» EXERCISE: Which of the lines in the data mention the string "dashboard"? List them all.

» INFORMATION PROVIDED:
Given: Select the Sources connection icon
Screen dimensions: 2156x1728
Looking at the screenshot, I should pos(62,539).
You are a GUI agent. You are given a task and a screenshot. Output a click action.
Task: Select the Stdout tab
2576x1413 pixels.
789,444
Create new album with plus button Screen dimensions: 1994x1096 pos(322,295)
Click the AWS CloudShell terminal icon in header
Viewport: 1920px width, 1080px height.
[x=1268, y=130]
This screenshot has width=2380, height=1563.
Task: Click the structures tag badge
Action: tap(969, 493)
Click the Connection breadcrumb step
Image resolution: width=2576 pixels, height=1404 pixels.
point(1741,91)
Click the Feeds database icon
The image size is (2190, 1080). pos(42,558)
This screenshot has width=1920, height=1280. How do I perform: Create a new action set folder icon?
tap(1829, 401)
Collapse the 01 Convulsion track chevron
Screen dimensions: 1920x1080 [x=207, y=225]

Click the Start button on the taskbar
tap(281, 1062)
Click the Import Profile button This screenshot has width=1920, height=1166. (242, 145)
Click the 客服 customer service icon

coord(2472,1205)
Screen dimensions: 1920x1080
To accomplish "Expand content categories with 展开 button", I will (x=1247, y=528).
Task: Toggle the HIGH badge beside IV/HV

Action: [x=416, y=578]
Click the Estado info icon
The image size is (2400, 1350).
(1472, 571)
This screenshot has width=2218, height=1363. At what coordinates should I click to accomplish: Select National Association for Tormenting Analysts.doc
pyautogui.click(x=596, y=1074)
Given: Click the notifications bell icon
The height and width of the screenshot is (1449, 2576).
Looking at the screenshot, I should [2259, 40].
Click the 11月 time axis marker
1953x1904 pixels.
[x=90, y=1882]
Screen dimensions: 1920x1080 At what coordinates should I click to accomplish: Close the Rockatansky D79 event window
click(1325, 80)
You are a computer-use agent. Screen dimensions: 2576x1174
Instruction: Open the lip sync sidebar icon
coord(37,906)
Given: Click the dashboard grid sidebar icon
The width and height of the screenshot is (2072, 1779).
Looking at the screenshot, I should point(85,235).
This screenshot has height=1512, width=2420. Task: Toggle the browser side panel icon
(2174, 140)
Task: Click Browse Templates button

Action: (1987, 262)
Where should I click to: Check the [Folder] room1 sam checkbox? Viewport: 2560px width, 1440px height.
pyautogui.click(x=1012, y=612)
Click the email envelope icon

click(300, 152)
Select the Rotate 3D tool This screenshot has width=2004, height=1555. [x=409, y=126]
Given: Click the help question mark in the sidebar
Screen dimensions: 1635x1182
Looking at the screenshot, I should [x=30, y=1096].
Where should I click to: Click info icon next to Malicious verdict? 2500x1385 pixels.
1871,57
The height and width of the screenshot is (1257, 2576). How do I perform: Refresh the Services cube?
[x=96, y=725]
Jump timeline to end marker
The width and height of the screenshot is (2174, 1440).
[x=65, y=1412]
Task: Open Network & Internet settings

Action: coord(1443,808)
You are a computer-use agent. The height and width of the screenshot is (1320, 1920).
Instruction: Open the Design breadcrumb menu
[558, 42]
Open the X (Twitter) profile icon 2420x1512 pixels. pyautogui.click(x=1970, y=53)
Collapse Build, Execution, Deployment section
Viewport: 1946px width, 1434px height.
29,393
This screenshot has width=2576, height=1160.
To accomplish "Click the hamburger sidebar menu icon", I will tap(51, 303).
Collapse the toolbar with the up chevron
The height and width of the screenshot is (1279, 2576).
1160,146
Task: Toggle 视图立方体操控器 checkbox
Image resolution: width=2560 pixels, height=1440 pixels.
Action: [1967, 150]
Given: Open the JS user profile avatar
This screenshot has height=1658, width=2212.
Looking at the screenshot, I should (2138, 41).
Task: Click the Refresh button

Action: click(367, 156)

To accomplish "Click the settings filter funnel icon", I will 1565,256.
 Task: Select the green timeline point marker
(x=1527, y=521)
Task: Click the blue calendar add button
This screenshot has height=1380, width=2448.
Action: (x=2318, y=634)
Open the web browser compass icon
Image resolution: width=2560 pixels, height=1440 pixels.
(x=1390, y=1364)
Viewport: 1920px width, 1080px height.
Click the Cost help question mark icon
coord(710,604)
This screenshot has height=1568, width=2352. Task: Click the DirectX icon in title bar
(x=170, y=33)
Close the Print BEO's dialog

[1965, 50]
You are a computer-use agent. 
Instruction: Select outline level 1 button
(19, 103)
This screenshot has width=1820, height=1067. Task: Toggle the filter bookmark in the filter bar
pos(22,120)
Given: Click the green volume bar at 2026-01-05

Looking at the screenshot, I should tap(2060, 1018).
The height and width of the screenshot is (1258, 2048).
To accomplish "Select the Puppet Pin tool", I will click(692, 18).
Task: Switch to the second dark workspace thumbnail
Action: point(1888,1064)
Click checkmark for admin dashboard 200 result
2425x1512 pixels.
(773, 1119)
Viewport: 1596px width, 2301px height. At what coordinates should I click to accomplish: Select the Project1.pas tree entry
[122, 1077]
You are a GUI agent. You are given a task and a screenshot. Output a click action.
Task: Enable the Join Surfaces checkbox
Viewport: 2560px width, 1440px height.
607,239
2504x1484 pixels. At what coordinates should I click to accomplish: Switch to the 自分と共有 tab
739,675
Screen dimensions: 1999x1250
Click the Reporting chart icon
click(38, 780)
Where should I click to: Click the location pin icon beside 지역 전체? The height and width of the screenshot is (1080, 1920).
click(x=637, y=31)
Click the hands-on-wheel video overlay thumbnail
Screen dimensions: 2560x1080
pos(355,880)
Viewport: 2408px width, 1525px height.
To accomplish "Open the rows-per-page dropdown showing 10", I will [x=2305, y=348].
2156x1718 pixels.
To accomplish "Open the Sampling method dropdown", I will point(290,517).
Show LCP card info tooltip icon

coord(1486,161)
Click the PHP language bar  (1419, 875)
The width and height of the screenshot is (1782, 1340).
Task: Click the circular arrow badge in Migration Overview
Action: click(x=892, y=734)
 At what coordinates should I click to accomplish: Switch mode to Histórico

» ANSWER FOR THE TASK:
Given: Click the dashboard grid sidebar icon
Click checkmark for admin dashboard 200 result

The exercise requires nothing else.